Generation of constructs: All constructs were generated by the Gateway vector system. The Phalaenopsis F3′5′H, MYB2, 11, and 12 cDNAs were first cloned into the pDONR207 vector by BP reaction to make entry constructs. The entry vectors were then used to make the destination vectors with pK2GW2.0/rfa (over-expression), pGBKT7/GW (BD, for yeast two-hybrid) or pGADT7/GW (AD, for yeast two-hybrid) by LR reaction. The numbers of constructs used in this study are given in Table 4 Suppl. Petunia transformation and genotype analysis: Stable transformation of petunia (Petunia × hybrida, M1 × R27) plants harboring p35S::F3′5′H, p35S::VwF3′5′H, and p35S::MYB2, 11 and 12 was performed by Agrobacterium mediated leaf-disc transformation following the protocol of Conner et al. (2009). The surviving plants were confirmed by PCR with DNA and RT-PCR with cDNA. The primers for checking the transgenic plants are shown in Table 5 Suppl. Yeast two-hybrid analysis: Firstly, we transformed the BD or AD constructs into the yeast strain AH109 by the lithium acetate method before spreading the yeast on SD-Leu (for AD) or SD-Trp (for BD) media plates to grow for 2 - 3 d. The transformants were then used for co-transformation of specific pairs of AD or BD constructs and spread on SD-Leu/Trp media plates. After growing for 2 - 3 d, the transformants were streaked on selective SD-Leu/Trp/His/Ade medium to indicate protein-protein interactions. Because all transformants containing BD::MYB displayed self-activation on the selective medium, we only show here the results of AD::MYB and corresponding BD construct interactions.

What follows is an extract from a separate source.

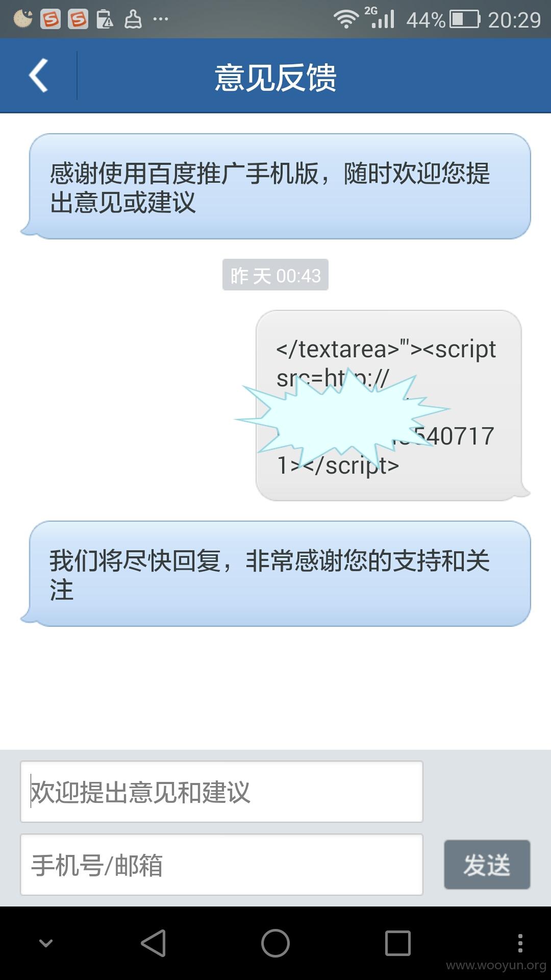551x980 pixels.
Task: Click the 发送 send button
Action: [x=487, y=865]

Results Based on homology analysis of the P. equestris genome, a total of 49 anthocyanin synthesis-related genes were identified, including 14 structural genes, 9 modification and transfer genes, and 26 regulatory genes (Table 6 Suppl.). Comparison with members in Arabidopsis and petunia suggested that PeCHS, PeF3′H, PeMT, and PebHLH in P. equestris had been duplicated during evolution, resulting in multiple copies. Additionally, some genes had only one copy, e.g., FLS, while for some modification genes, e.g., anthocyanin acyltransferase genes, we did not find any homologue. Phalaenopsis clearly contained more paralogues of AS genes than Arabidopsis. The Phalaenopsis genome had seven gene pairs, including PeCHS-3/4, PeF3′H-2/3, PeMT-3/4, PeMYB1a/b, PeMYB11a/b, PeWD40-3/3, and PeMYBx-1/2, four of which were located in the same scaffold and may have followed species-specific evolutionary paths with gene duplication events (Table 7 Suppl. and Figs. 5 - 11 Suppl.). Furthermore, because the

P-type H+-ATPases PH1 and PH5 in petunia determine the vacuolar pH and affect the flower colour, we BLAST searched them against the P. equestris genome and the Orchidstra database. We uncovered six P-type H+-ATPase genes, but no PH1 or PH5 homologues were identified (Fig. 12 Suppl.). To predict the functions of the AS structural genes, firstly we analyzed their expression patterns in the red cv. Big Chili at different flower development stages (Fig. 1A). Most of the structural genes were expressed strongly during the very early flower development stage, which was associated with the colour of the corolla. These genes were down-regulated during bud develop-ment and reached expression minimums at stage 5, the fully open bud stage. However, the F3′5′H gene was an exception; it was expressed very weakly at stages 1 - 3. The other three exceptions were F3′H-2 and 3, and FLS, which were expressed very weakly at all bud development stages (Fig. 13 Suppl.).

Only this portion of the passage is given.